As a human being, I believe that suicide is immoral and unnatural. People do not decide when and where it comes to this world, and they should not try to take their lives. I think that taking one’s own life is trying to play God. I believe that people need to accept their fate, as everything is a part of God’s plan. I think that assisted suicide is even worse, as a physician is forced to become a murderer, which is against the principles of non-maleficence and beneficence and God’s laws.

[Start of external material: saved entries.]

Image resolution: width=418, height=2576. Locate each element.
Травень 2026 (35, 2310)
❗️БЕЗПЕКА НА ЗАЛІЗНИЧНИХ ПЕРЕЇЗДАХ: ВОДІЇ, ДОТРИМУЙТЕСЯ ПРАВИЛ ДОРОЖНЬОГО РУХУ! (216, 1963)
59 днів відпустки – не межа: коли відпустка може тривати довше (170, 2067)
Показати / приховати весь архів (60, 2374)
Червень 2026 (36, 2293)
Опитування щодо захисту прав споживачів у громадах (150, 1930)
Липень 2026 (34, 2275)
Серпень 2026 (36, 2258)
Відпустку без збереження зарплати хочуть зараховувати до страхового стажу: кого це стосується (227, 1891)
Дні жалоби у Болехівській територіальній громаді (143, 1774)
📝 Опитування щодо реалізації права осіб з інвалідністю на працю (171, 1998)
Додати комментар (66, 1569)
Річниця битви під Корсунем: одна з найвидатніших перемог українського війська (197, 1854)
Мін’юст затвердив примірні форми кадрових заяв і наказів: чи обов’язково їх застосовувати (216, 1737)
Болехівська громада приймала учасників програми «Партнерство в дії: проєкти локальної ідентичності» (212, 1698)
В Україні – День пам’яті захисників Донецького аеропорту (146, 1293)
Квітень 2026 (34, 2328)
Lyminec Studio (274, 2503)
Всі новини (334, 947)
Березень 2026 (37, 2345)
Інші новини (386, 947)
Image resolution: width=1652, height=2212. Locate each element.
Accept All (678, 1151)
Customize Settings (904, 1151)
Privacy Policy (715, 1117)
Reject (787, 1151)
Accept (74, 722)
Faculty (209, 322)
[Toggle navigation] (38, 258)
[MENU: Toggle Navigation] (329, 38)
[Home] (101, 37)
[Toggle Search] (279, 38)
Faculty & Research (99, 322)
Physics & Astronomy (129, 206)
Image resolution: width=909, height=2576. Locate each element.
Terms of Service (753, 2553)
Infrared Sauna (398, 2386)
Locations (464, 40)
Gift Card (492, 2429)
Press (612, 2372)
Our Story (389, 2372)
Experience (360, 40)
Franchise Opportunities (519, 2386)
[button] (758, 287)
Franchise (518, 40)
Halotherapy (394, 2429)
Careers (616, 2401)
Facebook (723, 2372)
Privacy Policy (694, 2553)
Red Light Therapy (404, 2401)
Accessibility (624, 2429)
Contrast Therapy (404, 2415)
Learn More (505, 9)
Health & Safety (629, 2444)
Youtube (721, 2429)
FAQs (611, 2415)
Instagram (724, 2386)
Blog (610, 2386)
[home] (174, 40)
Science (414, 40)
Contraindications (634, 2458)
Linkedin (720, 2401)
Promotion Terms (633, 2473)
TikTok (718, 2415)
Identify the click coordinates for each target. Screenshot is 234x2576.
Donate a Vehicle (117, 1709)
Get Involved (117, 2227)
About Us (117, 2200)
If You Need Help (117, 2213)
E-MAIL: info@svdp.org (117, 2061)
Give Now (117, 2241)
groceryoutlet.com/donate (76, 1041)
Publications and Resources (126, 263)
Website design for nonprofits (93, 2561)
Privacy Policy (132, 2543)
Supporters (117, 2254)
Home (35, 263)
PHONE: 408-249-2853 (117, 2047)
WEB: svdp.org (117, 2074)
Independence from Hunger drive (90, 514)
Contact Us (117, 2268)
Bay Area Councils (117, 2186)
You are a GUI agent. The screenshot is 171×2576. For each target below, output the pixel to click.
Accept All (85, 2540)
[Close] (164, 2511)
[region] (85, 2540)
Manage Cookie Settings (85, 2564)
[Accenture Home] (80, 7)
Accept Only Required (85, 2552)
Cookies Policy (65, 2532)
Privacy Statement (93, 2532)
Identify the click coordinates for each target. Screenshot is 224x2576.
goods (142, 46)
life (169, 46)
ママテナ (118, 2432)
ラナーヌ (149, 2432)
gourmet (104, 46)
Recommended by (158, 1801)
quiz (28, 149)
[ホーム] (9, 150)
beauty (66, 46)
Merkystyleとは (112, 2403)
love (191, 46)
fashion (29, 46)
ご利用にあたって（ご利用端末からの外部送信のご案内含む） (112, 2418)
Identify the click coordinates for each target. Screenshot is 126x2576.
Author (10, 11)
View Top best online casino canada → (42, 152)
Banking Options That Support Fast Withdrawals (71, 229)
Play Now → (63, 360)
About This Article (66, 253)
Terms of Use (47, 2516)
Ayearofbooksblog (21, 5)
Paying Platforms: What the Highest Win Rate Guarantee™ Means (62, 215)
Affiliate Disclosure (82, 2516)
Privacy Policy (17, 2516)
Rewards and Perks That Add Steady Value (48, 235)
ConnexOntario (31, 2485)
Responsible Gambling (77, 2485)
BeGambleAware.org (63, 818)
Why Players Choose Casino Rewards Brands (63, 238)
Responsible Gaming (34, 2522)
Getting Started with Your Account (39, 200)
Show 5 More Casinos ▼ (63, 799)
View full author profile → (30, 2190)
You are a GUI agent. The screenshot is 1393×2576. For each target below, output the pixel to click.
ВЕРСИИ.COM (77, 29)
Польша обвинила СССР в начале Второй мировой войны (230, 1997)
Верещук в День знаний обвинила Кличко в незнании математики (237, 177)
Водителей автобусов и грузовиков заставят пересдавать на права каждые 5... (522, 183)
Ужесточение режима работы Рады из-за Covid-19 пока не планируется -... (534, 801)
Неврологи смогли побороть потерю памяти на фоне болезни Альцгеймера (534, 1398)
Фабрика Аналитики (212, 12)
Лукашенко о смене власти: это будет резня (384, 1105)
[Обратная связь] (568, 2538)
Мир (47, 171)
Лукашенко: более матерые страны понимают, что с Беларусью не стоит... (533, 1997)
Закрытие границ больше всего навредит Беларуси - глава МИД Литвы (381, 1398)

However, as a professional, I believe that Mrs. Maynard had every right to take her own life with the help of the physician. First, the decision was in accord with the principle of autonomy, as patients can choose their own path of treatment. Second, assisted suicide was legal in the State of Oregon based on the Death with Dignity Act, which implies that the decision adheres to the principle of justice (White, 2014). Additionally, the decision arguably adheres to the principle of non-maleficence, as the patient would die regardless of the treatment plan. Finally, the decision is also arguably adherent to the principle of beneficence, as the patient experienced less pain in comparison with end-of-life care. Thus, when asked as a professional, I will also insist that the decision was ethical, even though I disagree with it as a person.

Reference

White, D. (2014). Brittany Maynard: A terminal cancer patient’s controversial choice. AMC. Web.